=== Source data ===

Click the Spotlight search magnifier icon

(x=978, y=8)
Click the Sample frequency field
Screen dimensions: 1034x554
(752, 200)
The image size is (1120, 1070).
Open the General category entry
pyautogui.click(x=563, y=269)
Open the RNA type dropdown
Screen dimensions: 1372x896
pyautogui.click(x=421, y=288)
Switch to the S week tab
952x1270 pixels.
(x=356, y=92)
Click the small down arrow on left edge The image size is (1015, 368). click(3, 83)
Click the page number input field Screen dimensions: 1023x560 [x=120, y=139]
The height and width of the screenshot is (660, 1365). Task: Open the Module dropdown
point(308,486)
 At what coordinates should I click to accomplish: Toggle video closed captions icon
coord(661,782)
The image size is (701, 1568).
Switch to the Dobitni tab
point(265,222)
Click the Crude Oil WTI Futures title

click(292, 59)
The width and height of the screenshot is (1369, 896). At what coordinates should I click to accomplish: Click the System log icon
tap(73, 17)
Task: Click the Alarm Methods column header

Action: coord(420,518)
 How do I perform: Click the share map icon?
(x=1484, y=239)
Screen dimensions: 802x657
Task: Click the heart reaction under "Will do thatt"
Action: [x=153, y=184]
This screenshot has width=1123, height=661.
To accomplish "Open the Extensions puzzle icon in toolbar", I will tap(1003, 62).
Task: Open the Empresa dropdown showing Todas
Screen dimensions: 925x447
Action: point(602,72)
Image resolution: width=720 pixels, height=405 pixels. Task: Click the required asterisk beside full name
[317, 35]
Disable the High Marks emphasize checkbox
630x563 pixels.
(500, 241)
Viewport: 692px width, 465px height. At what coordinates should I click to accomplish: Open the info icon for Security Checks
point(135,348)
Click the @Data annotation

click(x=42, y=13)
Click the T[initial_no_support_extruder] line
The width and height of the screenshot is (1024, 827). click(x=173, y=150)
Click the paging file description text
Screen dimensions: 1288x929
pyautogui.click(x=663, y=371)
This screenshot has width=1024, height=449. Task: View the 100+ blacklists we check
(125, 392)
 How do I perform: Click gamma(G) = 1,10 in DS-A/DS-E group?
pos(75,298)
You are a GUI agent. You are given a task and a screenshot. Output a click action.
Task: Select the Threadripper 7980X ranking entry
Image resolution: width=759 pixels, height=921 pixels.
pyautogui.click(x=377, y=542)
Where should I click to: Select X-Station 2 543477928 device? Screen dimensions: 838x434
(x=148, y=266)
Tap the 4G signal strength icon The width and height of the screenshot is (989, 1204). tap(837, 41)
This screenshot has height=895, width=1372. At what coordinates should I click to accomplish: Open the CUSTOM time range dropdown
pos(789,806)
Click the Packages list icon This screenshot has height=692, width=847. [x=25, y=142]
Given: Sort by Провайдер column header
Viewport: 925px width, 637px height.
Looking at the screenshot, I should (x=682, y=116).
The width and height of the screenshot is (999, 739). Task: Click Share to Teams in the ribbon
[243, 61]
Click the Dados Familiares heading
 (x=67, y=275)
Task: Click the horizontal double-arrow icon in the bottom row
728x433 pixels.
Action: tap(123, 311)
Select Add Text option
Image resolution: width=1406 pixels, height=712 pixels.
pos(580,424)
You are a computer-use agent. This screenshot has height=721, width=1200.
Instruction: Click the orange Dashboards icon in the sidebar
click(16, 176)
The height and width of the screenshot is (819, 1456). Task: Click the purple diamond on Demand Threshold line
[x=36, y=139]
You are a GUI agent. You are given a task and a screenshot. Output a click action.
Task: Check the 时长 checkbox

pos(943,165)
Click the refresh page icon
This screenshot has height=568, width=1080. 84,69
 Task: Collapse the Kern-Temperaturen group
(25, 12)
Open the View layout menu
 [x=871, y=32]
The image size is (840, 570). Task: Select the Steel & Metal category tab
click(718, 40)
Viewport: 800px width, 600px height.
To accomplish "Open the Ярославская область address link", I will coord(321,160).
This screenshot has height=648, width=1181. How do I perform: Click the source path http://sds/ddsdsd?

===

◆ Directions for this task:
Retype every record exactly, omitting nothing.

◆ Exercise answer:
Click the Spotlight search magnifier icon

(x=978, y=8)
Click the Sample frequency field
Screen dimensions: 1034x554
(752, 200)
The image size is (1120, 1070).
Open the General category entry
pyautogui.click(x=563, y=269)
Open the RNA type dropdown
Screen dimensions: 1372x896
pyautogui.click(x=421, y=288)
Switch to the S week tab
952x1270 pixels.
(x=356, y=92)
Click the small down arrow on left edge The image size is (1015, 368). click(3, 83)
Click the page number input field Screen dimensions: 1023x560 [x=120, y=139]
The height and width of the screenshot is (660, 1365). Task: Open the Module dropdown
point(308,486)
 At what coordinates should I click to accomplish: Toggle video closed captions icon
coord(661,782)
The image size is (701, 1568).
Switch to the Dobitni tab
point(265,222)
Click the Crude Oil WTI Futures title

click(292, 59)
The width and height of the screenshot is (1369, 896). At what coordinates should I click to accomplish: Click the System log icon
tap(73, 17)
Task: Click the Alarm Methods column header

Action: coord(420,518)
 How do I perform: Click the share map icon?
(x=1484, y=239)
Screen dimensions: 802x657
Task: Click the heart reaction under "Will do thatt"
Action: [x=153, y=184]
This screenshot has width=1123, height=661.
To accomplish "Open the Extensions puzzle icon in toolbar", I will tap(1003, 62).
Task: Open the Empresa dropdown showing Todas
Screen dimensions: 925x447
Action: point(602,72)
Image resolution: width=720 pixels, height=405 pixels. Task: Click the required asterisk beside full name
[317, 35]
Disable the High Marks emphasize checkbox
630x563 pixels.
(500, 241)
Viewport: 692px width, 465px height. At what coordinates should I click to accomplish: Open the info icon for Security Checks
point(135,348)
Click the @Data annotation

click(x=42, y=13)
Click the T[initial_no_support_extruder] line
The width and height of the screenshot is (1024, 827). click(x=173, y=150)
Click the paging file description text
Screen dimensions: 1288x929
pyautogui.click(x=663, y=371)
This screenshot has width=1024, height=449. Task: View the 100+ blacklists we check
(125, 392)
 How do I perform: Click gamma(G) = 1,10 in DS-A/DS-E group?
pos(75,298)
You are a GUI agent. You are given a task and a screenshot. Output a click action.
Task: Select the Threadripper 7980X ranking entry
Image resolution: width=759 pixels, height=921 pixels.
pyautogui.click(x=377, y=542)
Where should I click to: Select X-Station 2 543477928 device? Screen dimensions: 838x434
(x=148, y=266)
Tap the 4G signal strength icon The width and height of the screenshot is (989, 1204). tap(837, 41)
This screenshot has height=895, width=1372. At what coordinates should I click to accomplish: Open the CUSTOM time range dropdown
pos(789,806)
Click the Packages list icon This screenshot has height=692, width=847. [x=25, y=142]
Given: Sort by Провайдер column header
Viewport: 925px width, 637px height.
Looking at the screenshot, I should (x=682, y=116).
The width and height of the screenshot is (999, 739). Task: Click Share to Teams in the ribbon
[243, 61]
Click the Dados Familiares heading
 (x=67, y=275)
Task: Click the horizontal double-arrow icon in the bottom row
728x433 pixels.
Action: tap(123, 311)
Select Add Text option
Image resolution: width=1406 pixels, height=712 pixels.
pos(580,424)
You are a computer-use agent. This screenshot has height=721, width=1200.
Instruction: Click the orange Dashboards icon in the sidebar
click(16, 176)
The height and width of the screenshot is (819, 1456). Task: Click the purple diamond on Demand Threshold line
[x=36, y=139]
You are a GUI agent. You are given a task and a screenshot. Output a click action.
Task: Check the 时长 checkbox

pos(943,165)
Click the refresh page icon
This screenshot has height=568, width=1080. 84,69
 Task: Collapse the Kern-Temperaturen group
(25, 12)
Open the View layout menu
 [x=871, y=32]
The image size is (840, 570). Task: Select the Steel & Metal category tab
click(718, 40)
Viewport: 800px width, 600px height.
To accomplish "Open the Ярославская область address link", I will coord(321,160).
This screenshot has height=648, width=1181. How do I perform: Click the source path http://sds/ddsdsd?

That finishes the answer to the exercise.